Last year when I was teaching area and perimeter, we wrote all over the floor with a dry erase marker to block off shapes. When I “tested” it on my own, I was able to wipe the marker away with my finger because the ink was still wet. However, after all the students had written all over the floor, I learned that once the ink was dry, YOU CANNOT WIPE IT AWAY with your finger. Oops. I learned from that mistake! We all learn from our mistakes daily!
We learn from our mistakes in math as well. Sometimes I think the best mathematicians are the people who are the very best at analyzing their mistakes. I’ve noticed for students who struggle, it is very difficult to find their own mistakes.
So I’ve been incorporating a short game called “What’s My Mistake?” each morning during our morning meeting. Here is a photo of the one I had up today:
I let them take a long look at it, and then I pick popsicle sticks. Students always have the option to pass if they aren’t sure, but most times they spot my error!

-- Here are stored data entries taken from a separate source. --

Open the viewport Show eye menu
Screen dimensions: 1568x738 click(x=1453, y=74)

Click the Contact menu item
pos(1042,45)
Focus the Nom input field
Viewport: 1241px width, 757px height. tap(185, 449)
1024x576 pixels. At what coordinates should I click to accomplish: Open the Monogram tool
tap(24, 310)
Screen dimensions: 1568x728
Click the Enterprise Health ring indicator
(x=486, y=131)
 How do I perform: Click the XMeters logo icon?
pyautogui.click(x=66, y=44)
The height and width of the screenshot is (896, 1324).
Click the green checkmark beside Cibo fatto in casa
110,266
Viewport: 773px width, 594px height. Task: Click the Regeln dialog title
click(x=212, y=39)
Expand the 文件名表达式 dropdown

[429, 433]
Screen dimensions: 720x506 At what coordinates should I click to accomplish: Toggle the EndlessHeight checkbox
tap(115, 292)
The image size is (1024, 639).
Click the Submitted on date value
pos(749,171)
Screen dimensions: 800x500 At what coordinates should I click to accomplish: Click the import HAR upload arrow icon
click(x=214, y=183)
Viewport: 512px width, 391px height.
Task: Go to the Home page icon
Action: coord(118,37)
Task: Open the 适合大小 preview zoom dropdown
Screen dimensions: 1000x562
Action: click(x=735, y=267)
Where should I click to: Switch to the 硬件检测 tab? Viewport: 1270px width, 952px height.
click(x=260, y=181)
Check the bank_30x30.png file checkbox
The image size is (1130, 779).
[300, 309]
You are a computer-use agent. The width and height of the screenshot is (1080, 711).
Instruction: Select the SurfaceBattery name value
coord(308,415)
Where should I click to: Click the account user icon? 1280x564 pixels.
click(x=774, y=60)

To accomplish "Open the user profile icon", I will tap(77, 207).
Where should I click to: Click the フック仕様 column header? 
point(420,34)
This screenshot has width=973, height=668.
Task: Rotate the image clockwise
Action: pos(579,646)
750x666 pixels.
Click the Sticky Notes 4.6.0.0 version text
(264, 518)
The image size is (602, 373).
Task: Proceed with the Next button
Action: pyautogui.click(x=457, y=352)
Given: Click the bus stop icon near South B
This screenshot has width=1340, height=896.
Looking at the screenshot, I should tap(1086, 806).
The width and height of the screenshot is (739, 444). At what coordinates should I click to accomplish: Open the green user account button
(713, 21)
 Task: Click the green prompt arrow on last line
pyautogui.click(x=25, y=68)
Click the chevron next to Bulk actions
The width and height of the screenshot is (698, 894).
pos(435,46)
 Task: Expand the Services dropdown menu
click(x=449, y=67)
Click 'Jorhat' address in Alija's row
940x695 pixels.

The most important part though, is to be sure that you’ve shared plenty of examples of the right way (sometimes I make a mistake that is actually correct on an anchor chart that is hanging on the wall). If they haven’t seen many examples of the right way to do it, they won’t be able to spot the mistake.
My students sure to LOVE to prove me wrong!
How can I find similar problems for 2nd grade level?
What I do is I teach, teach, teach, a strategy then…when I see mistakes they make I make the same one and put them up on the chalkboard or easel in our morning meeting. It is nicer than pointing out their mistakes (it doesn’t embarrass them), and they are often times more likely to see their when it is my mistake.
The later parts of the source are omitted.